## What is expected:
What you need to produce from the material below is an exact transcription of the lines from the one with "Instruction: Open the FINANSII menu" through the one with "Tap magnifier beside [大韓]승영", both included, and no other line.

★ ★ ★

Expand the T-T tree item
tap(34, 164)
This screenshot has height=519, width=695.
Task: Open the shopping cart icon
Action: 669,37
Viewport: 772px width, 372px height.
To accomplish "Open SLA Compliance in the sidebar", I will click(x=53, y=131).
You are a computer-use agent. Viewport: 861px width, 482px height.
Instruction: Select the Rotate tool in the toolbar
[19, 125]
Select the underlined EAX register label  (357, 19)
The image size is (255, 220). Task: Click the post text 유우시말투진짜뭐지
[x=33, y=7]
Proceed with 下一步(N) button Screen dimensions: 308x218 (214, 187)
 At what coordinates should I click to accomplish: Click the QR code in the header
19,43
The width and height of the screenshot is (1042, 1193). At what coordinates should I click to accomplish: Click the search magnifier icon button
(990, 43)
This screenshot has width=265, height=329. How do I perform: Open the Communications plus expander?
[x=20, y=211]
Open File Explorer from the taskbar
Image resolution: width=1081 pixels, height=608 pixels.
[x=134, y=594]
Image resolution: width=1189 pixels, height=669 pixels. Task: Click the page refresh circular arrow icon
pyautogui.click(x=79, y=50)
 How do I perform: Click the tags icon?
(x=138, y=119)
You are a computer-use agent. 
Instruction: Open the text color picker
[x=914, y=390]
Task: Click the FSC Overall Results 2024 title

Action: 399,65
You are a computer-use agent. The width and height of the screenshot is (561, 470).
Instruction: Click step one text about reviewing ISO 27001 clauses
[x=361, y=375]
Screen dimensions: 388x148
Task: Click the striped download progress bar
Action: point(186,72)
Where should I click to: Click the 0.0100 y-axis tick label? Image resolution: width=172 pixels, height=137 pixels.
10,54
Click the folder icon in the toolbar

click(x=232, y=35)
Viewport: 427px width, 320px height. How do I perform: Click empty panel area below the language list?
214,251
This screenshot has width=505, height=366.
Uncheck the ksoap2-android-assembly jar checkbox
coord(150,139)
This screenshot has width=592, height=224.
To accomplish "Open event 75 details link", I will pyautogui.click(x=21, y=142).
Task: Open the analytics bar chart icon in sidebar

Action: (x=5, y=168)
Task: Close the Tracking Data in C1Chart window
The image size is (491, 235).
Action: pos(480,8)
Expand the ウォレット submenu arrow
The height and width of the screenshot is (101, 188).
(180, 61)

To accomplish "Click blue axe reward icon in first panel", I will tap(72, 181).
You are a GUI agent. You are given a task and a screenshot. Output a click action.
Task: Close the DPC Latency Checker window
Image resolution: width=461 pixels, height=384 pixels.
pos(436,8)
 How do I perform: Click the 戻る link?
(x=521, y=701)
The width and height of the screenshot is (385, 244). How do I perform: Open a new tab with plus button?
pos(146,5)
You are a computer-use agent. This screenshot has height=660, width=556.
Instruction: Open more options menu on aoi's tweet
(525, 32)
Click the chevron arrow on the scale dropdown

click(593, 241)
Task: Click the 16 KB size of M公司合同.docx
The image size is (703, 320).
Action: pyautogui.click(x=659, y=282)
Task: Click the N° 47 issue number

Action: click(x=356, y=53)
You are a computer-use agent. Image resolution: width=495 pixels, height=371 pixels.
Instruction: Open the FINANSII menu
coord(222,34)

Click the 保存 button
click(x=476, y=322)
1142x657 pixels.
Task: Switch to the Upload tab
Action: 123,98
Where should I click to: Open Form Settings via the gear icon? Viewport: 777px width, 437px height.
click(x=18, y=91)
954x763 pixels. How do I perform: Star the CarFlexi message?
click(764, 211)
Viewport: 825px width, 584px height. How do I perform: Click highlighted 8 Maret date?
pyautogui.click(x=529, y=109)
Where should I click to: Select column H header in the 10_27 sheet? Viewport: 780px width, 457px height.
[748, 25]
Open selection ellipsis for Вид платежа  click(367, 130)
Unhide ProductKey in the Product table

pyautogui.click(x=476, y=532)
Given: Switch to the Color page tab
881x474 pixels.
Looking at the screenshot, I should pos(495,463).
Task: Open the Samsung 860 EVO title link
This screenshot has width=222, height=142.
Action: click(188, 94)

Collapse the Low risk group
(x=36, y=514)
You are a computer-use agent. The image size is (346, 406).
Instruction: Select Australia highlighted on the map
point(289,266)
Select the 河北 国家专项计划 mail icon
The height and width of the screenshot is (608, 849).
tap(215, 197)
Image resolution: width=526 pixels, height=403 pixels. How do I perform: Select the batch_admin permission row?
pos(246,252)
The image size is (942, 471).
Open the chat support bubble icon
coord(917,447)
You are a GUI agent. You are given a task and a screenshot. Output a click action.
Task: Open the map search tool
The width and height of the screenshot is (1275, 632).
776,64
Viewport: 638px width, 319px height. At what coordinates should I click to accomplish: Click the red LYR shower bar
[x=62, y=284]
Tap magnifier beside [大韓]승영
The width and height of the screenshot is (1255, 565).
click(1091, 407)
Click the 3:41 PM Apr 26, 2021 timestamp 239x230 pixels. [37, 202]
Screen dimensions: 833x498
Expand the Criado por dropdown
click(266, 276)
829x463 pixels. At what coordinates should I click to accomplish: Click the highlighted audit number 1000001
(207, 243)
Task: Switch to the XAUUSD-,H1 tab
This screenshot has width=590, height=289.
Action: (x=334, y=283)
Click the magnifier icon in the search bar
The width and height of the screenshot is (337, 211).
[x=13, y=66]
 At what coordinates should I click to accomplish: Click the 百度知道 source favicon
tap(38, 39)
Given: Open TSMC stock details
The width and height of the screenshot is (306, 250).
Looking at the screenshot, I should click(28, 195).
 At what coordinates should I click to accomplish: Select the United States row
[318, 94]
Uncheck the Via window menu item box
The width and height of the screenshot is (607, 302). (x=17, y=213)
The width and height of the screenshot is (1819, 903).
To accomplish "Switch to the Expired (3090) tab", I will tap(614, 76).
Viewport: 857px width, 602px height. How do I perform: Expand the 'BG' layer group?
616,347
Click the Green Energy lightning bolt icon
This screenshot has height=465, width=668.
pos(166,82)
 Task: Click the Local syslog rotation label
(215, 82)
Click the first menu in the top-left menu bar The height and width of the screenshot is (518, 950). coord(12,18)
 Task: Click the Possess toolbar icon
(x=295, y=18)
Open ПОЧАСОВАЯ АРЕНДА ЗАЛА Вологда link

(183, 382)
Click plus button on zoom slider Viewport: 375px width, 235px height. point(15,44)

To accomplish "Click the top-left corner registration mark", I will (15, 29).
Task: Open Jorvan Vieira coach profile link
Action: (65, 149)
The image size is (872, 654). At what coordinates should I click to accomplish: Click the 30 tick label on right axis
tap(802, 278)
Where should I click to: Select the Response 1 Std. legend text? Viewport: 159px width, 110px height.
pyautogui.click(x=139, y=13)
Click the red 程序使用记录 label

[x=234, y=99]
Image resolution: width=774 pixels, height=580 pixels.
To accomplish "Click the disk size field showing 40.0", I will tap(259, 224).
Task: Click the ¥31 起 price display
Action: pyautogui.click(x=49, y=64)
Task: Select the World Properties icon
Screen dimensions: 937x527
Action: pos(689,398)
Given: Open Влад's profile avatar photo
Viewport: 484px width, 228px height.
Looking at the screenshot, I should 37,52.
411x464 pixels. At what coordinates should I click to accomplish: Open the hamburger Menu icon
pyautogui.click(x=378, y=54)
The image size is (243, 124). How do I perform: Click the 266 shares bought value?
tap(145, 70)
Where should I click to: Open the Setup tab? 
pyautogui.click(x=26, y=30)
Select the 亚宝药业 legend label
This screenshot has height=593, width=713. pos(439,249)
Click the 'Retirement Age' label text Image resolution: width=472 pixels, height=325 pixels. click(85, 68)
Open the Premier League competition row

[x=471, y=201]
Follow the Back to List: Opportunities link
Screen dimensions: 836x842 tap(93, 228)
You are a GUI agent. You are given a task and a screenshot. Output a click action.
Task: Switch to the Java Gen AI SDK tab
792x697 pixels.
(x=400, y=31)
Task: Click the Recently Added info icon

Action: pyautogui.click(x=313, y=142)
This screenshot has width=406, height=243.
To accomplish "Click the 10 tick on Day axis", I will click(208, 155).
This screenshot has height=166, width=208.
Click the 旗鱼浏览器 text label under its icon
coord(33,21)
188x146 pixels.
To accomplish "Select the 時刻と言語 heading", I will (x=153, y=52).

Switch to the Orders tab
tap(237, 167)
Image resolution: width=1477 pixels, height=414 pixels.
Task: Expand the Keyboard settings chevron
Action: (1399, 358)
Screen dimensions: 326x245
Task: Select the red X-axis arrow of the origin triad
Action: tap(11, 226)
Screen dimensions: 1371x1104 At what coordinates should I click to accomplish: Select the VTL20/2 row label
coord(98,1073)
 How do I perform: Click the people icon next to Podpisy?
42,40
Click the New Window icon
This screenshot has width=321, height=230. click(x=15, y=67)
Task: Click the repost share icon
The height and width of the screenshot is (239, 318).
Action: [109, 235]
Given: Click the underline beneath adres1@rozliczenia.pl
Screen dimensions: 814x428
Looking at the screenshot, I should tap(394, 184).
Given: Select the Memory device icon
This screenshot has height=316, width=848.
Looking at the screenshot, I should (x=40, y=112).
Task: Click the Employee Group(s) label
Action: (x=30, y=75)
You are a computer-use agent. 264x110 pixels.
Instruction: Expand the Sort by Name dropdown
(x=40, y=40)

★ ★ ★

## Expected output:
Instruction: Open the FINANSII menu
coord(222,34)

Click the 保存 button
click(x=476, y=322)
1142x657 pixels.
Task: Switch to the Upload tab
Action: 123,98
Where should I click to: Open Form Settings via the gear icon? Viewport: 777px width, 437px height.
click(x=18, y=91)
954x763 pixels. How do I perform: Star the CarFlexi message?
click(764, 211)
Viewport: 825px width, 584px height. How do I perform: Click highlighted 8 Maret date?
pyautogui.click(x=529, y=109)
Where should I click to: Select column H header in the 10_27 sheet? Viewport: 780px width, 457px height.
[748, 25]
Open selection ellipsis for Вид платежа  click(367, 130)
Unhide ProductKey in the Product table

pyautogui.click(x=476, y=532)
Given: Switch to the Color page tab
881x474 pixels.
Looking at the screenshot, I should pos(495,463).
Task: Open the Samsung 860 EVO title link
This screenshot has width=222, height=142.
Action: click(188, 94)

Collapse the Low risk group
(x=36, y=514)
You are a computer-use agent. The image size is (346, 406).
Instruction: Select Australia highlighted on the map
point(289,266)
Select the 河北 国家专项计划 mail icon
The height and width of the screenshot is (608, 849).
tap(215, 197)
Image resolution: width=526 pixels, height=403 pixels. How do I perform: Select the batch_admin permission row?
pos(246,252)
The image size is (942, 471).
Open the chat support bubble icon
coord(917,447)
You are a GUI agent. You are given a task and a screenshot. Output a click action.
Task: Open the map search tool
The width and height of the screenshot is (1275, 632).
776,64
Viewport: 638px width, 319px height. At what coordinates should I click to accomplish: Click the red LYR shower bar
[x=62, y=284]
Tap magnifier beside [大韓]승영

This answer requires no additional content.